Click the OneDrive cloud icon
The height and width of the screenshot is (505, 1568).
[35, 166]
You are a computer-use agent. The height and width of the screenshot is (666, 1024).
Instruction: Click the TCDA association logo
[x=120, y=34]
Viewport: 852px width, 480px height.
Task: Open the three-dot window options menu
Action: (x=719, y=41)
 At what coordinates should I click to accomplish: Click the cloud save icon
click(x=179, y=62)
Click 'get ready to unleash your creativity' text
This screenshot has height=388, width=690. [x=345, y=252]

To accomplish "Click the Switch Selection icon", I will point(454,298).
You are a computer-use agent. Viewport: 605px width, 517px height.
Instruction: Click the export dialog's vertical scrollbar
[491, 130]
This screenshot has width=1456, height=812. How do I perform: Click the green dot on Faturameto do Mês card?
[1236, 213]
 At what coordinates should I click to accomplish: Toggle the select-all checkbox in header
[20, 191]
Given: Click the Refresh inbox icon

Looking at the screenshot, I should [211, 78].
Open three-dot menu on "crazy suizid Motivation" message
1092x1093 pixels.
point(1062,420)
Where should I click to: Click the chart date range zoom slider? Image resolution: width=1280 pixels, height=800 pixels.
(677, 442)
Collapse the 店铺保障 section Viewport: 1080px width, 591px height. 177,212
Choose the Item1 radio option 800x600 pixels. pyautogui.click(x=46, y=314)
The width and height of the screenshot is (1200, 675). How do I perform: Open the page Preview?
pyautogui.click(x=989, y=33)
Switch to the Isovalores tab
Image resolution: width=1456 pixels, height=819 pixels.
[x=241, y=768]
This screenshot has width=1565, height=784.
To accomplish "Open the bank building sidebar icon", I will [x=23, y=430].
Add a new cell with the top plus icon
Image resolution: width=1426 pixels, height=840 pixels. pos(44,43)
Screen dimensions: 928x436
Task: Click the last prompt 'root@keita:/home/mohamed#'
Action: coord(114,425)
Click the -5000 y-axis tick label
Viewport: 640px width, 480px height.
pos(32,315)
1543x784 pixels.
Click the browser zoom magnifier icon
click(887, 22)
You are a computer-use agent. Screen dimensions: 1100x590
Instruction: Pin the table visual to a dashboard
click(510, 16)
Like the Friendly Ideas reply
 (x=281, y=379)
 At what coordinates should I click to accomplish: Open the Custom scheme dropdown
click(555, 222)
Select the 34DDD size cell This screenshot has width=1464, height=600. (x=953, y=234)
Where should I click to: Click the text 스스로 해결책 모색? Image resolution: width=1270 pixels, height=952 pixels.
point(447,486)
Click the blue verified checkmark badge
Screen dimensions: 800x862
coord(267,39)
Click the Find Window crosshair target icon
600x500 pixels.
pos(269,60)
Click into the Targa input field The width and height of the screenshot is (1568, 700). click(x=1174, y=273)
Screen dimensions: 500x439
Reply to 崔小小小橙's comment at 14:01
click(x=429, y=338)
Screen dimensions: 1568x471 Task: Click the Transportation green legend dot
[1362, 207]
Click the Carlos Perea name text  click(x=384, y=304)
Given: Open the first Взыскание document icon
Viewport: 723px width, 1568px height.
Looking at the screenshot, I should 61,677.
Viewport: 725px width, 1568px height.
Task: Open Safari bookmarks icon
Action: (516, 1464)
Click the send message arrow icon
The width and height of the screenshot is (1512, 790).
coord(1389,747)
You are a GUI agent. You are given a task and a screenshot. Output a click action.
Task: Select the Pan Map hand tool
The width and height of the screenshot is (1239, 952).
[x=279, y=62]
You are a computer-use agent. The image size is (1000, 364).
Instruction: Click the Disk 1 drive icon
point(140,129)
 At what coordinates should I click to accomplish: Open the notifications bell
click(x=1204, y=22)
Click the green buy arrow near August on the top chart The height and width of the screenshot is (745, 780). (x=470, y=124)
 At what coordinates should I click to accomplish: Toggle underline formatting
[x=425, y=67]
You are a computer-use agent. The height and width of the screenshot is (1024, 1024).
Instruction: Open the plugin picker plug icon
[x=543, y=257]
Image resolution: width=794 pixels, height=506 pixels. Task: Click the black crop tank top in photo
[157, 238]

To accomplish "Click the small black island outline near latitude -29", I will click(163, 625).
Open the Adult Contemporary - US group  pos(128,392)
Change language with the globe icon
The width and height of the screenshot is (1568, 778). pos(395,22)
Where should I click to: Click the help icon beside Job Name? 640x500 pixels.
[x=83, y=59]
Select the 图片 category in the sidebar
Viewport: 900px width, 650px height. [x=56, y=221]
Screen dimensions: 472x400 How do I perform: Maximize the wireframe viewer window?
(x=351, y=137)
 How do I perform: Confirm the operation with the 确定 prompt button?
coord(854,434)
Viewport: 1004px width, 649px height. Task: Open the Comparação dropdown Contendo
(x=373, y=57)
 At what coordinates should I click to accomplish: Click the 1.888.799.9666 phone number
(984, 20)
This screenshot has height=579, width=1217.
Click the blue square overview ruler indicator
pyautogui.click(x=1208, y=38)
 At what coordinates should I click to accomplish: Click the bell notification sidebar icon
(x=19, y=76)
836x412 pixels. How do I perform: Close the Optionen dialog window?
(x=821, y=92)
################
• Exercise task:
Reproduce every one of the lines above, substituting "side panel icon" for each occurrence of "sidebar icon" and leaving all other text unchanged.

• Response to the task:
Click the OneDrive cloud icon
The height and width of the screenshot is (505, 1568).
[35, 166]
You are a computer-use agent. The height and width of the screenshot is (666, 1024).
Instruction: Click the TCDA association logo
[x=120, y=34]
Viewport: 852px width, 480px height.
Task: Open the three-dot window options menu
Action: (x=719, y=41)
 At what coordinates should I click to accomplish: Click the cloud save icon
click(x=179, y=62)
Click 'get ready to unleash your creativity' text
This screenshot has height=388, width=690. [x=345, y=252]

To accomplish "Click the Switch Selection icon", I will point(454,298).
You are a computer-use agent. Viewport: 605px width, 517px height.
Instruction: Click the export dialog's vertical scrollbar
[491, 130]
This screenshot has width=1456, height=812. How do I perform: Click the green dot on Faturameto do Mês card?
[1236, 213]
 At what coordinates should I click to accomplish: Toggle the select-all checkbox in header
[20, 191]
Given: Click the Refresh inbox icon

Looking at the screenshot, I should [211, 78].
Open three-dot menu on "crazy suizid Motivation" message
1092x1093 pixels.
point(1062,420)
Where should I click to: Click the chart date range zoom slider? Image resolution: width=1280 pixels, height=800 pixels.
(677, 442)
Collapse the 店铺保障 section Viewport: 1080px width, 591px height. 177,212
Choose the Item1 radio option 800x600 pixels. pyautogui.click(x=46, y=314)
The width and height of the screenshot is (1200, 675). How do I perform: Open the page Preview?
pyautogui.click(x=989, y=33)
Switch to the Isovalores tab
Image resolution: width=1456 pixels, height=819 pixels.
[x=241, y=768]
This screenshot has width=1565, height=784.
To accomplish "Open the bank building side panel icon", I will [x=23, y=430].
Add a new cell with the top plus icon
Image resolution: width=1426 pixels, height=840 pixels. pos(44,43)
Screen dimensions: 928x436
Task: Click the last prompt 'root@keita:/home/mohamed#'
Action: coord(114,425)
Click the -5000 y-axis tick label
Viewport: 640px width, 480px height.
pos(32,315)
1543x784 pixels.
Click the browser zoom magnifier icon
click(887, 22)
You are a computer-use agent. Screen dimensions: 1100x590
Instruction: Pin the table visual to a dashboard
click(510, 16)
Like the Friendly Ideas reply
 (x=281, y=379)
 At what coordinates should I click to accomplish: Open the Custom scheme dropdown
click(555, 222)
Select the 34DDD size cell This screenshot has width=1464, height=600. (x=953, y=234)
Where should I click to: Click the text 스스로 해결책 모색? Image resolution: width=1270 pixels, height=952 pixels.
point(447,486)
Click the blue verified checkmark badge
Screen dimensions: 800x862
coord(267,39)
Click the Find Window crosshair target icon
600x500 pixels.
pos(269,60)
Click into the Targa input field The width and height of the screenshot is (1568, 700). click(x=1174, y=273)
Screen dimensions: 500x439
Reply to 崔小小小橙's comment at 14:01
click(x=429, y=338)
Screen dimensions: 1568x471 Task: Click the Transportation green legend dot
[1362, 207]
Click the Carlos Perea name text  click(x=384, y=304)
Given: Open the first Взыскание document icon
Viewport: 723px width, 1568px height.
Looking at the screenshot, I should 61,677.
Viewport: 725px width, 1568px height.
Task: Open Safari bookmarks icon
Action: (516, 1464)
Click the send message arrow icon
The width and height of the screenshot is (1512, 790).
coord(1389,747)
You are a GUI agent. You are given a task and a screenshot. Output a click action.
Task: Select the Pan Map hand tool
The width and height of the screenshot is (1239, 952).
[x=279, y=62]
You are a computer-use agent. The image size is (1000, 364).
Instruction: Click the Disk 1 drive icon
point(140,129)
 At what coordinates should I click to accomplish: Open the notifications bell
click(x=1204, y=22)
Click the green buy arrow near August on the top chart The height and width of the screenshot is (745, 780). (x=470, y=124)
 At what coordinates should I click to accomplish: Toggle underline formatting
[x=425, y=67]
You are a computer-use agent. The height and width of the screenshot is (1024, 1024).
Instruction: Open the plugin picker plug icon
[x=543, y=257]
Image resolution: width=794 pixels, height=506 pixels. Task: Click the black crop tank top in photo
[157, 238]

To accomplish "Click the small black island outline near latitude -29", I will click(163, 625).
Open the Adult Contemporary - US group  pos(128,392)
Change language with the globe icon
The width and height of the screenshot is (1568, 778). pos(395,22)
Where should I click to: Click the help icon beside Job Name? 640x500 pixels.
[x=83, y=59]
Select the 图片 category in the sidebar
Viewport: 900px width, 650px height. [x=56, y=221]
Screen dimensions: 472x400 How do I perform: Maximize the wireframe viewer window?
(x=351, y=137)
 How do I perform: Confirm the operation with the 确定 prompt button?
coord(854,434)
Viewport: 1004px width, 649px height. Task: Open the Comparação dropdown Contendo
(x=373, y=57)
 At what coordinates should I click to accomplish: Click the 1.888.799.9666 phone number
(984, 20)
This screenshot has height=579, width=1217.
Click the blue square overview ruler indicator
pyautogui.click(x=1208, y=38)
 At what coordinates should I click to accomplish: Click the bell notification side panel icon
(x=19, y=76)
836x412 pixels. How do I perform: Close the Optionen dialog window?
(x=821, y=92)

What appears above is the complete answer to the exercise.